Ce dernier point est capital. Car la notion de solution militaire au pluriel est une sémantique globale qui inclut toutes les options, y compris l’emploi de la force terrestre par projection et déploiement sur le sol libyen.

De quoi amplement satisfaire Washington.

Quand Juppé fait semblant de croire qu’on peut massivement déployer des « humanitaires » sans assurer leur protection.

D’aucuns pourront rétorquer que, ce mardi 1er mars, Alain Juppé, interrogé au JT de 20 heures de TF1 a exclu - a priori - toute action militaire, notamment toute action qui ne serait pas débattue et mandatée par l’ONU.

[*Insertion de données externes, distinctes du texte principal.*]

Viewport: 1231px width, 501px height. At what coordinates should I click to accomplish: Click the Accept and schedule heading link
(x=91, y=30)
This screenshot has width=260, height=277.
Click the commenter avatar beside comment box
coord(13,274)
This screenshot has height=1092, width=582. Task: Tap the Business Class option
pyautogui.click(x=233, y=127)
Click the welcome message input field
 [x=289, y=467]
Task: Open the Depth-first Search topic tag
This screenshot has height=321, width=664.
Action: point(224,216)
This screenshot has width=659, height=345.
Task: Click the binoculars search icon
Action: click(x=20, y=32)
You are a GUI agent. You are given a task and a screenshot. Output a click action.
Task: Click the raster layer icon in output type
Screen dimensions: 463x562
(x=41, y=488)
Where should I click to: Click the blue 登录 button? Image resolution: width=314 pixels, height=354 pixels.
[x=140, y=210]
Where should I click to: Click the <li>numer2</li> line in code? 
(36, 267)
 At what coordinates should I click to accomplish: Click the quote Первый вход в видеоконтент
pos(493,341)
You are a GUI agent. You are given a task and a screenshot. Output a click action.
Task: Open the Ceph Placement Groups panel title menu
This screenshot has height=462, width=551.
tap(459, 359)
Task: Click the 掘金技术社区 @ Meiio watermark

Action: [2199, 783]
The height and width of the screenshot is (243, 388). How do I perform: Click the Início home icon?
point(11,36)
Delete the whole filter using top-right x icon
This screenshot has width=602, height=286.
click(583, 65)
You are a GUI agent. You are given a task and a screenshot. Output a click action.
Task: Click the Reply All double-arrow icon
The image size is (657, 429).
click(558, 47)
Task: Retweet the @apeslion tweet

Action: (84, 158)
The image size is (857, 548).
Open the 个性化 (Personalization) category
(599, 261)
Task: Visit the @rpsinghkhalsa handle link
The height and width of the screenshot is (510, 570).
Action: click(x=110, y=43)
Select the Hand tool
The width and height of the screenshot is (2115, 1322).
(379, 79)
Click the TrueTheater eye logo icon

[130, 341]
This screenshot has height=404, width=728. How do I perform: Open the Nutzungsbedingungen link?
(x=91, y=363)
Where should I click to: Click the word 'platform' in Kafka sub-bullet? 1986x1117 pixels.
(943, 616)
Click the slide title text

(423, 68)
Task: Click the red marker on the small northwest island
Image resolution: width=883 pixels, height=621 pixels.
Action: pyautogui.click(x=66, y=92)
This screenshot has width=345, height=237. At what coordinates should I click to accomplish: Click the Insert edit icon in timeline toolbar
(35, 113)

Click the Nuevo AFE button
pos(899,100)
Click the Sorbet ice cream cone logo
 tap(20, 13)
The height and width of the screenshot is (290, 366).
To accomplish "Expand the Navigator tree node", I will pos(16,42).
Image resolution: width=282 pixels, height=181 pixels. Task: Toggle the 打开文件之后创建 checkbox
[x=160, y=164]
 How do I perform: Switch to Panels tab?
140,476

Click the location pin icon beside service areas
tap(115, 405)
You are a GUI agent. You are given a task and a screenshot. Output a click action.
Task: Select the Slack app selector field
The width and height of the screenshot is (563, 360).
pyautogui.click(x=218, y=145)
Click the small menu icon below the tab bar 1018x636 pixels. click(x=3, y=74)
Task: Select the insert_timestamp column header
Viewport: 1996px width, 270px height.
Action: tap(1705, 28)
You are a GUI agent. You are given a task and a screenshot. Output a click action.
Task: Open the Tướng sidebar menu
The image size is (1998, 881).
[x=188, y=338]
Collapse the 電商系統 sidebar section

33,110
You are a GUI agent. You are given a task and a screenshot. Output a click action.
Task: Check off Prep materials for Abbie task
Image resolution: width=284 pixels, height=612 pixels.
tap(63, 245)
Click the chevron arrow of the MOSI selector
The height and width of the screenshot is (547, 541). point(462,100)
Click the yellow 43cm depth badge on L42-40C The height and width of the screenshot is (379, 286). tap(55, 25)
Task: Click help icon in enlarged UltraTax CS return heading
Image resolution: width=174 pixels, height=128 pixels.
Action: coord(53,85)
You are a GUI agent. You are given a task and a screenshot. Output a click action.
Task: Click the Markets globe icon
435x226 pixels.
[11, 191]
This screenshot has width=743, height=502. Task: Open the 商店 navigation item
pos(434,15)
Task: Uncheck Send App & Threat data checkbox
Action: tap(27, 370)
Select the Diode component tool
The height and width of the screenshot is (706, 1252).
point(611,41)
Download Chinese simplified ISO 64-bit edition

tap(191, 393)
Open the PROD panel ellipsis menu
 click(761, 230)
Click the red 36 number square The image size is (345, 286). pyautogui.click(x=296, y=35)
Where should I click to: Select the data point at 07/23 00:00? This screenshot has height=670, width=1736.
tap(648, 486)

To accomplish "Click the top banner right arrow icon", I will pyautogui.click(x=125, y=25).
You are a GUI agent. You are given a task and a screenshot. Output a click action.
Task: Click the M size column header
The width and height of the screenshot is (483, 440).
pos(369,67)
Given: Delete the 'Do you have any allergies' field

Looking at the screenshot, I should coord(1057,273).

Oui, sans doute, sauf que...

Sauf qu’il va falloir expliquer comment on va organiser une opération humanitaire massive – et donc déployer massivement des personnels civils et non armés – au milieu d’un pays en proie à l’insurrection, à l’instabilité et au chaos, sans se poser, et traiter, la question de la protection du dispositif ?

Après tout, Madame Clinton n’a-t-elle pas déclaré : « Dans les années à venir, la Libye peut devenir une démocratie pacifique ou affronter une guerre civile, voire descendre dans le chaos. » ? Le risque est donc patent. Il provient des nervis de Kadhafi. Il provient aussi des revirements, caprices et mouvements des foules qui, un jour peuvent acclamer les humanitaires, et l’autre les vouer aux gémonies et surtout vouloir piller leur matériel, nourriture, etc. Ce genre d’évènements s’est déroulé à plusieurs reprises, en Somalie notamment au milieu des années 1990.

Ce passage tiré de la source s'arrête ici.